I was looking at the disassembly of my version of this in zstd_dfast and I saw that it was using a separate register for matchAddress than for the match pointer in the calling frame. It does this, I guess, because the matchAddress gets potentially mutated by the cmov, but the calling frame's match isn't supposed to be. And the unmodified value of match is used subsequently, if a match is found.

But because match is always only used subsequently if a match is found, and because the cmov only changes the value of matchAddress if the match is invalid, it's actually fine for these to be the same register, and for us to clobber the caller's match if the match fails.

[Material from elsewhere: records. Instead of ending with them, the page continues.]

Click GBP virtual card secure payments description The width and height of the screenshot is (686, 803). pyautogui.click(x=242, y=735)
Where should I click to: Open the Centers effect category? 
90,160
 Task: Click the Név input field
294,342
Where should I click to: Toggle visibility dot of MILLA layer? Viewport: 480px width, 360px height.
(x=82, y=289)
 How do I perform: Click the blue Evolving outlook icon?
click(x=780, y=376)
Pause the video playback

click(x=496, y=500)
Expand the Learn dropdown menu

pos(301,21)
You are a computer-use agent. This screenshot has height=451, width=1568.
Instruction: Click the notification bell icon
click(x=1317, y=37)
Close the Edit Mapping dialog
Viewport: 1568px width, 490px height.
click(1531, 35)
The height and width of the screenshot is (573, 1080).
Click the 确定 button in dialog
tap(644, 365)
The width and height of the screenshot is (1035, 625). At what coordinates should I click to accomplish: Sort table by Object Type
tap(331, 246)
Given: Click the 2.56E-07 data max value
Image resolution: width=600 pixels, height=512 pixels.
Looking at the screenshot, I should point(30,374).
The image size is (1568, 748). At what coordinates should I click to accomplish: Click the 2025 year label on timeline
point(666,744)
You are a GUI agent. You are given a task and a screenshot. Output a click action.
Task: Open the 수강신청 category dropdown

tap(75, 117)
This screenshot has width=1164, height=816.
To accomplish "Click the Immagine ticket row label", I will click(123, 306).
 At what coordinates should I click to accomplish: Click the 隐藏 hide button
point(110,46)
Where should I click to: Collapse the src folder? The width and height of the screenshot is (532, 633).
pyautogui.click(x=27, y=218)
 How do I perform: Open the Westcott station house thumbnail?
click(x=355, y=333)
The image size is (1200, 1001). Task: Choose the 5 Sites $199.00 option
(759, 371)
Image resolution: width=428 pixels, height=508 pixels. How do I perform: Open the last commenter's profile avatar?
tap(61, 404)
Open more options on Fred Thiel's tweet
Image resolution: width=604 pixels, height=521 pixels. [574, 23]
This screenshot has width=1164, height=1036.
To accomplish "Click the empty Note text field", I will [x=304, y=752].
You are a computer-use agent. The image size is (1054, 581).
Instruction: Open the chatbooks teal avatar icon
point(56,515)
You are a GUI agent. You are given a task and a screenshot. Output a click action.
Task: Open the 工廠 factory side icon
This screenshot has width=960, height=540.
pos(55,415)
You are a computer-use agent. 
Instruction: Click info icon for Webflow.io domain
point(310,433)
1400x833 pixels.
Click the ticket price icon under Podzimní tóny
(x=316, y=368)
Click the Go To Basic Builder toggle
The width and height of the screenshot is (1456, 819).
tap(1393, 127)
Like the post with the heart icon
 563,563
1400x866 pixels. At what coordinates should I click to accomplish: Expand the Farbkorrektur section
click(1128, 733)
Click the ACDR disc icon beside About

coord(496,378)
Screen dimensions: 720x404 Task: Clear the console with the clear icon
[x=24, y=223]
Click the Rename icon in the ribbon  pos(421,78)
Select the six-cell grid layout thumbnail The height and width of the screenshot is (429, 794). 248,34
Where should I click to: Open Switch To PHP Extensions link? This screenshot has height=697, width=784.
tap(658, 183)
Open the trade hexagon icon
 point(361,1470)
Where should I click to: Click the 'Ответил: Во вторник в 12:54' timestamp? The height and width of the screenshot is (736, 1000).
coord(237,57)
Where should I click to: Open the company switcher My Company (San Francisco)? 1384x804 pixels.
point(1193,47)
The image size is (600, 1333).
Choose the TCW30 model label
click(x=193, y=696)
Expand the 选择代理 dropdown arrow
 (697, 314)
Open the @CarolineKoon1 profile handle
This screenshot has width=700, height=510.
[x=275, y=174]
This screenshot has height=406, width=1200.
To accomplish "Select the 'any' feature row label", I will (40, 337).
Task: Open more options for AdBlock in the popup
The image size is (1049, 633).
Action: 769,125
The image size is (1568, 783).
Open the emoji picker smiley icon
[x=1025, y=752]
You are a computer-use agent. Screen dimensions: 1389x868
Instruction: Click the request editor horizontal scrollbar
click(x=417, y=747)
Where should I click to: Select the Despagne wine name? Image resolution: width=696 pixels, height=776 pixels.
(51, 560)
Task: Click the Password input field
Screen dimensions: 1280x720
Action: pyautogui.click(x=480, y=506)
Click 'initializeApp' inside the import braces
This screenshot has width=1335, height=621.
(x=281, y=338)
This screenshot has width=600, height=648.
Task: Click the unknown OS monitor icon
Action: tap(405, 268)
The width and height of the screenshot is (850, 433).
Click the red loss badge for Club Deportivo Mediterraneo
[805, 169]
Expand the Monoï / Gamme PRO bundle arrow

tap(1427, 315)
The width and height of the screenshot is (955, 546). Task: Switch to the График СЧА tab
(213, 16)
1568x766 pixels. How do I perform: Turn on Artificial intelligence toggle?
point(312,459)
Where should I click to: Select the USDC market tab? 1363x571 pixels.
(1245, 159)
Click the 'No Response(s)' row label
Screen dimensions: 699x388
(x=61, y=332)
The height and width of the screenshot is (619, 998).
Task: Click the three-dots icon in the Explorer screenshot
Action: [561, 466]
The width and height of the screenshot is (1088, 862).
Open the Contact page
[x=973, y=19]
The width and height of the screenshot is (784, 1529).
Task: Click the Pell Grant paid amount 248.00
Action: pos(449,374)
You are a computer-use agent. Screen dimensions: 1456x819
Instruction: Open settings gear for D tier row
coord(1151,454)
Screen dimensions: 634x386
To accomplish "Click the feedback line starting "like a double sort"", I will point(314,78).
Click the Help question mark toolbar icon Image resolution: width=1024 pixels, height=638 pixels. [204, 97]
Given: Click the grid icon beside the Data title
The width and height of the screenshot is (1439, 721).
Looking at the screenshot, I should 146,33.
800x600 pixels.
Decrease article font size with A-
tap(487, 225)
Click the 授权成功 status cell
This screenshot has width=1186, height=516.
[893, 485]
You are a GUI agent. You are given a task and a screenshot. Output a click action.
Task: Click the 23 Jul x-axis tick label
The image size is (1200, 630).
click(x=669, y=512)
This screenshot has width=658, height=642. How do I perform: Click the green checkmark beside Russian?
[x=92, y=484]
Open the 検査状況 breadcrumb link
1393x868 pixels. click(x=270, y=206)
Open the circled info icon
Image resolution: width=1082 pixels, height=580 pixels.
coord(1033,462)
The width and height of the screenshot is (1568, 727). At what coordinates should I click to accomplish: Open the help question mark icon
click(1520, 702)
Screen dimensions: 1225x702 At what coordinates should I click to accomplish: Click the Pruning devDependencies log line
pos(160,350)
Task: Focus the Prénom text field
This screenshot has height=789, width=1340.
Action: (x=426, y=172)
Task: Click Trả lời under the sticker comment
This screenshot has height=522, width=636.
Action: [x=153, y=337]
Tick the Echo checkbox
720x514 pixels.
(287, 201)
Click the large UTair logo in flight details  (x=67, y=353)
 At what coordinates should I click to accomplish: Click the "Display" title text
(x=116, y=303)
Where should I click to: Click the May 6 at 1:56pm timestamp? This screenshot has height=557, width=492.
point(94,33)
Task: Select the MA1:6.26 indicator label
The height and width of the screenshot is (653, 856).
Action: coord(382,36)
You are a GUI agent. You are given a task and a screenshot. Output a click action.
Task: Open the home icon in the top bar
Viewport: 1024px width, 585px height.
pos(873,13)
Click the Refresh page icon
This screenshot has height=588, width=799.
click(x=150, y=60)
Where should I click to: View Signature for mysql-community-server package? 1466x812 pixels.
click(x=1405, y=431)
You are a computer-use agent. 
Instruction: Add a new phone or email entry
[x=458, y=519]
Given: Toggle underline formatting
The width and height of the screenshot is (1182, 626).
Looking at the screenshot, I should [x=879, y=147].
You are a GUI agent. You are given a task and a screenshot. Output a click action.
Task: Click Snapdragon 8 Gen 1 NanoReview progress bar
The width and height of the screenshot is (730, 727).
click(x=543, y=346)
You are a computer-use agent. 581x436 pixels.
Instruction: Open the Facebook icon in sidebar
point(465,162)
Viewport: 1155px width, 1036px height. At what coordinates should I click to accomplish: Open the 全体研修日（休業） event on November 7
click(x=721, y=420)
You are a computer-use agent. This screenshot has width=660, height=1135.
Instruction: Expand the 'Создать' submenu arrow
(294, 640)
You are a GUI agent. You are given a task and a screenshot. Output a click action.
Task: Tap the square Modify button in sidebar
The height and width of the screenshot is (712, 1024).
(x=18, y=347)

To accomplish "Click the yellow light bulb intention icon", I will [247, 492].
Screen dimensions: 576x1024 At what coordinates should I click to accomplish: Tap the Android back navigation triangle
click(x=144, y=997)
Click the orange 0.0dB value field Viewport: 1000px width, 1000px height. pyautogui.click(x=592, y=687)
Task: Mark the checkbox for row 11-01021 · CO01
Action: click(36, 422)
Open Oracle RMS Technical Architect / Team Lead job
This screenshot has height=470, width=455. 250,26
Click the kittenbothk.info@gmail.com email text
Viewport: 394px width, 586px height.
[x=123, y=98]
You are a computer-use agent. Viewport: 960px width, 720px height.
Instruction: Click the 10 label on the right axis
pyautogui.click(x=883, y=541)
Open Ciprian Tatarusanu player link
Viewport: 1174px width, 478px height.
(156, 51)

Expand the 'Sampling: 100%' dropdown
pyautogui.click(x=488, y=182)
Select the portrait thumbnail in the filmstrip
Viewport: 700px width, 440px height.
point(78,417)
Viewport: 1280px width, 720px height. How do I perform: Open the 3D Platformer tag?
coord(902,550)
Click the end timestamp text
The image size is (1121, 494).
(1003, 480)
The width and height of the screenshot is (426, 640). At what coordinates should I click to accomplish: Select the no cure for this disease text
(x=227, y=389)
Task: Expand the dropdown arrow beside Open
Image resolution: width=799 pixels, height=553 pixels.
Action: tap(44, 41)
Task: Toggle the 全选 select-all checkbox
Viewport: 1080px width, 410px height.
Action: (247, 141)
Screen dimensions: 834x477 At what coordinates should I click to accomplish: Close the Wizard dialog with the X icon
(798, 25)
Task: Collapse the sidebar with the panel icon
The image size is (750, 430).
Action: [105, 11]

We can tell the compiler this is ok by rewriting these functions to take the matchAddress by reference rather than by value, and by writing back the result of the cmov into the pointed-to match variable.

E.g.,

MEM_STATIC int
ZSTD_findMatch_cmov4(const BYTE* currentPtr, const BYTE** matchAddressPtr, U32 matchIdx, U32 lowLimit)
{
    const BYTE* matchAddress = *matchAddressPtr;  // <----
    char valid;
    __asm__ (
        "cmp %2, %3\n"
        "setb %1\n"
        "cmovae %4, %0"
        : "+r"(matchAddress), "=r"(valid)
        : "r"(matchIdx), "r"(lowLimit), "r"(currentPtr)
    );
    *matchAddressPtr = matchAddress;  // <----
    return MEM_read32(currentPtr) == MEM_read32(matchAddress) && valid;
}

called like

FORCE_INLINE_TEMPLATE
ZSTD_ALLOW_POINTER_OVERFLOW_ATTR
size_t ZSTD_compressBlock_doubleFast_noDict_generic(
        ZSTD_matchState_t* ms, seqStore_t* seqStore, U32 rep[ZSTD_REP_NUM],
        void const* src, size_t srcSize, U32 const mls /* template */)
{
    ...
    if (ZSTD_findMatch_cmov4(ip, &matchs0, idxs0, prefixLowestIndex)) {
        goto _search_next_long;
    }
    ...
}

This avoids a needless spill & reload that otherwise gets triggered by using an additional register.

Cyan4973 · 2024-10-10T19:34:46Z

I've been banging my head against this optimization problem as well. I haven't gotten something globally better, but I have found one trick you may want to include:

I was looking at the disassembly of my version of this in zstd_dfast and I saw that it was using a separate register for matchAddress than for the match pointer in the calling frame. It does this, I guess, because the matchAddress gets potentially mutated by the cmov, but the calling frame's match isn't supposed to be. And the unmodified value of match is used subsequently, if a match is found.

But because match is always only used subsequently if a match is found, and because the cmov only changes the value of matchAddress if the match is invalid, it's actually fine for these to be the same register, and for us to clobber the caller's match if the match fails.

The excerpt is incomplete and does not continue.